What you are asked to do: Write the data below out again in full, exactly as shown.

Dataset: Begin

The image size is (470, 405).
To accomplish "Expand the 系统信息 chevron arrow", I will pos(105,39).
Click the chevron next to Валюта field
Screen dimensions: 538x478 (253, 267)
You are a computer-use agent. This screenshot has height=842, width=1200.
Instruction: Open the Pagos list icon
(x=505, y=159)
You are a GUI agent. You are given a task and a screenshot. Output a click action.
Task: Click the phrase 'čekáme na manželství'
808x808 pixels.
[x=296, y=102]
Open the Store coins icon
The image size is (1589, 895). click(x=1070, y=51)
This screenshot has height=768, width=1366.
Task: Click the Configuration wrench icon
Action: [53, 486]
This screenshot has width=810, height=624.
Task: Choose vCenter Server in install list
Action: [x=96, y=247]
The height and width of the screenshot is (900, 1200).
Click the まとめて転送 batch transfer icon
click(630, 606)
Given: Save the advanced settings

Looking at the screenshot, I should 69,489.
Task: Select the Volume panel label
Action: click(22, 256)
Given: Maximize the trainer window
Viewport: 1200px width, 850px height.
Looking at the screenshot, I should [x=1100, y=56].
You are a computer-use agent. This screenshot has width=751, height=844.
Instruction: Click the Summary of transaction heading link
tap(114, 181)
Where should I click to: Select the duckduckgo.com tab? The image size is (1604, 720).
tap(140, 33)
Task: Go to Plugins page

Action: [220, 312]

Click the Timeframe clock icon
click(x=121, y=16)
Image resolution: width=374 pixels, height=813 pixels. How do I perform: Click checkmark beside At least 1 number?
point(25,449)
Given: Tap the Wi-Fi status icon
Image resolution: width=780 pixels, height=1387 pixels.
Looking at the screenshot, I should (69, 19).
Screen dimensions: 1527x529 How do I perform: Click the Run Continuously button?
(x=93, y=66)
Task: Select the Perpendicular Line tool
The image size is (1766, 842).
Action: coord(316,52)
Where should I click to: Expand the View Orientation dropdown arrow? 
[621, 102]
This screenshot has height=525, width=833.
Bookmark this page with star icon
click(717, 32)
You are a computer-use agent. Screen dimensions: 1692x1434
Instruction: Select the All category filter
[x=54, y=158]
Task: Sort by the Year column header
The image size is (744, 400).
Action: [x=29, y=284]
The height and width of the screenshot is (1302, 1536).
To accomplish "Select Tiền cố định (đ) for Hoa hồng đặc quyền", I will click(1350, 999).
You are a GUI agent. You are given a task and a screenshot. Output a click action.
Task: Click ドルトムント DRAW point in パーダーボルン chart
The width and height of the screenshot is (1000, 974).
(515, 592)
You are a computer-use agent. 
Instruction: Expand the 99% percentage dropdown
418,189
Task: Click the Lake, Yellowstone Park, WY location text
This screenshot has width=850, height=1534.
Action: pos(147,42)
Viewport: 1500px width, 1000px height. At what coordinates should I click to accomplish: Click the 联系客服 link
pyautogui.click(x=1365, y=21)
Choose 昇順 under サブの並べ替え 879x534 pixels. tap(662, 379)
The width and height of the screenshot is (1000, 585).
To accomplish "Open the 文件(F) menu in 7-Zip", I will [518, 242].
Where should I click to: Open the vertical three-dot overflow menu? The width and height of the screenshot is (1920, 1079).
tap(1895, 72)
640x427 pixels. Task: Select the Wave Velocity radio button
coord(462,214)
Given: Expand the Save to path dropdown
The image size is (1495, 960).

Dataset: End

Exercise answer:
The image size is (470, 405).
To accomplish "Expand the 系统信息 chevron arrow", I will pos(105,39).
Click the chevron next to Валюта field
Screen dimensions: 538x478 (253, 267)
You are a computer-use agent. This screenshot has height=842, width=1200.
Instruction: Open the Pagos list icon
(x=505, y=159)
You are a GUI agent. You are given a task and a screenshot. Output a click action.
Task: Click the phrase 'čekáme na manželství'
808x808 pixels.
[x=296, y=102]
Open the Store coins icon
The image size is (1589, 895). click(x=1070, y=51)
This screenshot has height=768, width=1366.
Task: Click the Configuration wrench icon
Action: [53, 486]
This screenshot has width=810, height=624.
Task: Choose vCenter Server in install list
Action: [x=96, y=247]
The height and width of the screenshot is (900, 1200).
Click the まとめて転送 batch transfer icon
click(630, 606)
Given: Save the advanced settings

Looking at the screenshot, I should 69,489.
Task: Select the Volume panel label
Action: click(22, 256)
Given: Maximize the trainer window
Viewport: 1200px width, 850px height.
Looking at the screenshot, I should [x=1100, y=56].
You are a computer-use agent. This screenshot has width=751, height=844.
Instruction: Click the Summary of transaction heading link
tap(114, 181)
Where should I click to: Select the duckduckgo.com tab? The image size is (1604, 720).
tap(140, 33)
Task: Go to Plugins page

Action: [220, 312]

Click the Timeframe clock icon
click(x=121, y=16)
Image resolution: width=374 pixels, height=813 pixels. How do I perform: Click checkmark beside At least 1 number?
point(25,449)
Given: Tap the Wi-Fi status icon
Image resolution: width=780 pixels, height=1387 pixels.
Looking at the screenshot, I should (69, 19).
Screen dimensions: 1527x529 How do I perform: Click the Run Continuously button?
(x=93, y=66)
Task: Select the Perpendicular Line tool
The image size is (1766, 842).
Action: coord(316,52)
Where should I click to: Expand the View Orientation dropdown arrow? 
[621, 102]
This screenshot has height=525, width=833.
Bookmark this page with star icon
click(717, 32)
You are a computer-use agent. Screen dimensions: 1692x1434
Instruction: Select the All category filter
[x=54, y=158]
Task: Sort by the Year column header
The image size is (744, 400).
Action: [x=29, y=284]
The height and width of the screenshot is (1302, 1536).
To accomplish "Select Tiền cố định (đ) for Hoa hồng đặc quyền", I will click(1350, 999).
You are a GUI agent. You are given a task and a screenshot. Output a click action.
Task: Click ドルトムント DRAW point in パーダーボルン chart
The width and height of the screenshot is (1000, 974).
(515, 592)
You are a computer-use agent. 
Instruction: Expand the 99% percentage dropdown
418,189
Task: Click the Lake, Yellowstone Park, WY location text
This screenshot has width=850, height=1534.
Action: pos(147,42)
Viewport: 1500px width, 1000px height. At what coordinates should I click to accomplish: Click the 联系客服 link
pyautogui.click(x=1365, y=21)
Choose 昇順 under サブの並べ替え 879x534 pixels. tap(662, 379)
The width and height of the screenshot is (1000, 585).
To accomplish "Open the 文件(F) menu in 7-Zip", I will [518, 242].
Where should I click to: Open the vertical three-dot overflow menu? The width and height of the screenshot is (1920, 1079).
tap(1895, 72)
640x427 pixels. Task: Select the Wave Velocity radio button
coord(462,214)
Given: Expand the Save to path dropdown
The image size is (1495, 960).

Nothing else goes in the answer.